Sai Charishma Valluri · Answer 17 · Sat Oct 23 2021 06:10:24 GMT+0800 (China Standard Time)

@saicharishmavalluri The model s getting trained. but when I am running #change configs.py file reload value to 1 !python main.py --mode repr_code
Below is the error
Traceback (most recent call last): File "main.py", line 272, in engine.load_model(model, config['training_params']['reload']) File "main.py", line 42, in load_model assert os.path.exists(model_path + f"epo{epoch}_code.h5"),f"Weights at epoch {epoch} not found" AssertionError: Weights at epoch 1 not found

@samvaid For how many epochs did you train your model?

@saicharishmavalluri 2 epochs

@samvaid I am sorry, I missed another point. in the configs.py file you need to change 'save_every' to 1 instead of 10 before training the model.

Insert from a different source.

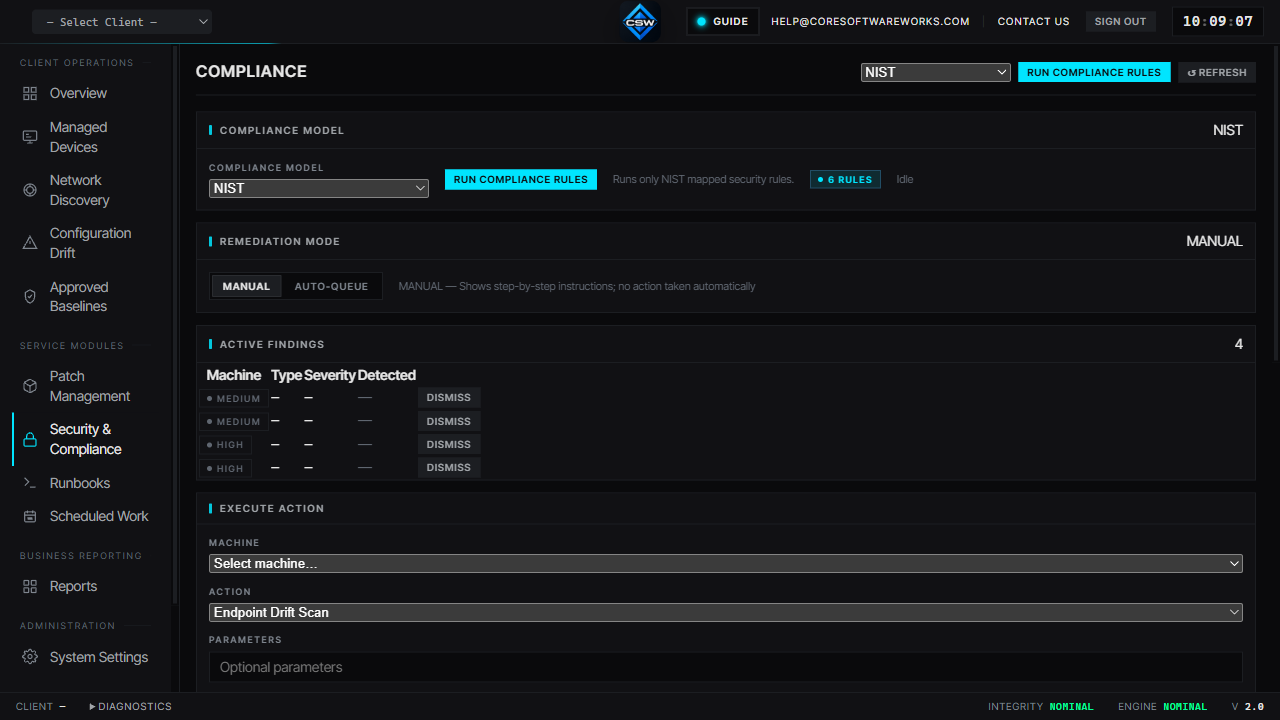This screenshot has width=1280, height=720.
Task: Click the Runbooks terminal prompt icon
Action: click(30, 483)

By default the weights will be saved for every 10 epochs. so if you change it to 1, it will be saved for every epoch.

@saicharishmavalluri

after training with the save_every=1 and running !python main.py --mode repr_code, I get this error Traceback (most recent call last): File "main.py", line 272, in engine.load_model(model, config['training_params']['reload']) File "main.py", line 44, in load_model model.load(model_path + f"epo{epoch}_code.h5", model_path + f"epo{epoch}_desc.h5") File "/content/deep-code-search/keras/deep-code-search/keras/models.py", line 230, in load self._code_repr_model.load_weights(code_model_file, **kwargs) File "/usr/local/lib/python3.6/dist-packages/tensorflow_core/python/keras/engine/training.py", line 181, in load_weights return super(Model, self).load_weights(filepath, by_name) File "/usr/local/lib/python3.6/dist-packages/tensorflow_core/python/keras/engine/network.py", line 1177, in load_weights saving.load_weights_from_hdf5_group(f, self.layers) File "/usr/local/lib/python3.6/dist-packages/tensorflow_core/python/keras/saving/hdf5_format.py", line 651, in load_weights_from_hdf5_group original_keras_version = f.attrs['keras_version'].decode('utf8') AttributeError: 'str' object has no attribute 'decode'

I remember getting this error. But I don't remember what I did to make it work. Maybe try training the model again or for another epoch.

Sai Charishma Valluri · Answer 18 · Sat Oct 23 2021 06:11:04 GMT+0800 (China Standard Time)

@saicharishmavalluri Did you do some other changes as well?

No these are the only changes I made.